Texto →
□ □ □ □

¿Qué estrategias aplicó la Corona de Aragón para frenar la peste en el siglo XV cuando Europa apenas entendía la enfermedad? La respuesta abre una ventana a un tiempo sorprendentemente avanzado
Un vigía apuntó con su lanza hacia una embarcación que se acercaba a la costa mallorquina y ordenó que el navío detuviera las velas. El aire pesado del verano hacía flotar la sospecha de contagio, y cada tripulante era observado como si portara la propia amenaza.
Esa escena de vigilancia, documentada en 1458 en Barcelona y en las islas vecinas, resume el modo en que los territorios de la Corona de Aragón comenzaron a entender que la defensa frente a la peste podía organizarse desde la acción concreta. La transformación que analiza el historiador Albert Reixach Sala muestra cómo estas ciudades, al igual que otras del continente, participaron en formas tempranas de gestión sanitaria efectiva.

□ □ □ □

Datos registrados →

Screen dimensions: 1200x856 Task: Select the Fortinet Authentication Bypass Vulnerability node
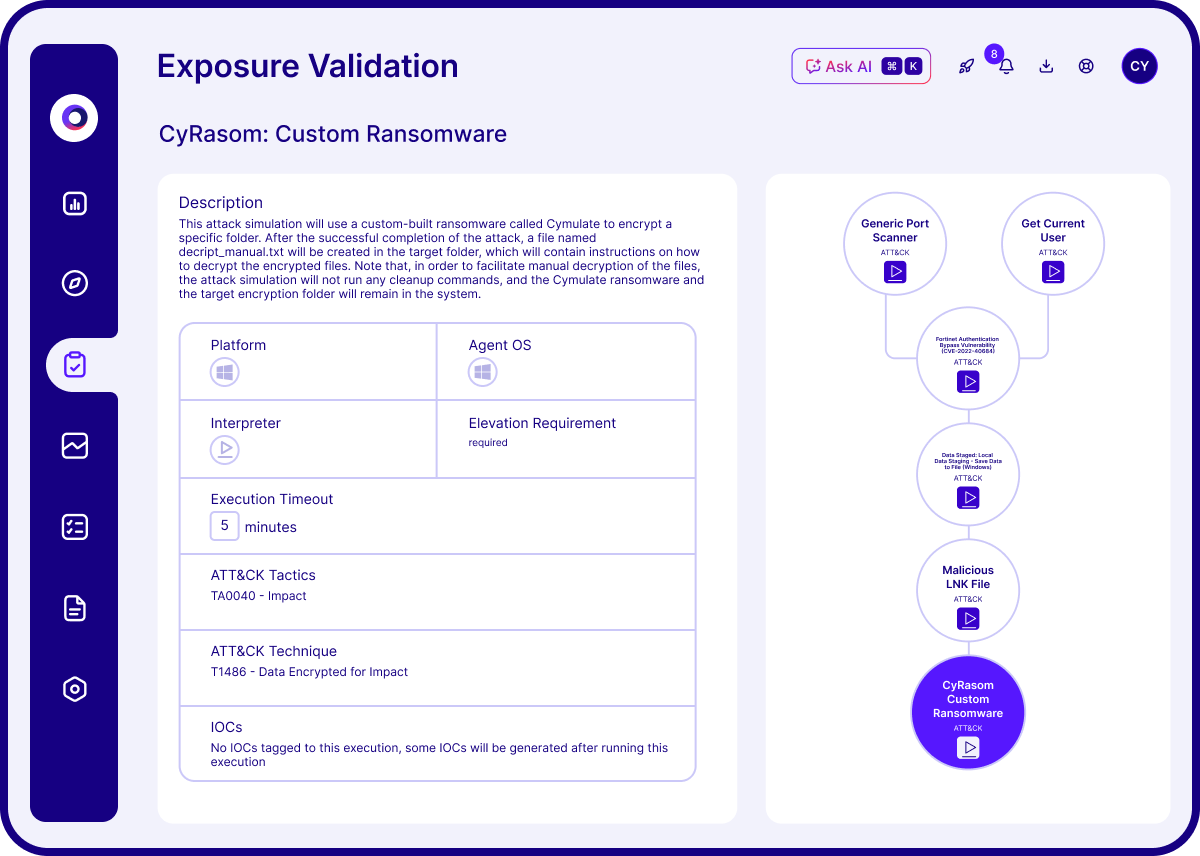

□ □ □ □

Ejercicios →
(1) ¿Cómo quedaría en forma de lista breve el párrafo del texto sobre la peste que empieza por "Esa escena de vigilancia", sin perder sus datos principales?
(2) Edita el tramo del texto sobre la peste que va de "Esa escena de" a "gestión sanitaria efectiva." y cambia "gestión" por "administración".

Soluciones →
(1)
- En 1458 se documentó en Barcelona y en las islas vecinas una escena de vigilancia.
- Esa escena resume cómo los territorios de la Corona de Aragón empezaron a entender que la defensa frente a la peste podía organizarse mediante la acción concreta.
- El historiador Albert Reixach Sala analiza esa transformación.
- Su análisis muestra que estas ciudades, como otras del continente, participaron en formas tempranas de gestión sanitaria efectiva.

(2)
Esa escena de vigilancia, documentada en 1458 en Barcelona y en las islas vecinas, resume el modo en que los territorios de la Corona de Aragón comenzaron a entender que la defensa frente a la peste podía organizarse desde la acción concreta. La transformación que analiza el historiador Albert Reixach Sala muestra cómo estas ciudades, al igual que otras del continente, participaron en formas tempranas de administración sanitaria efectiva.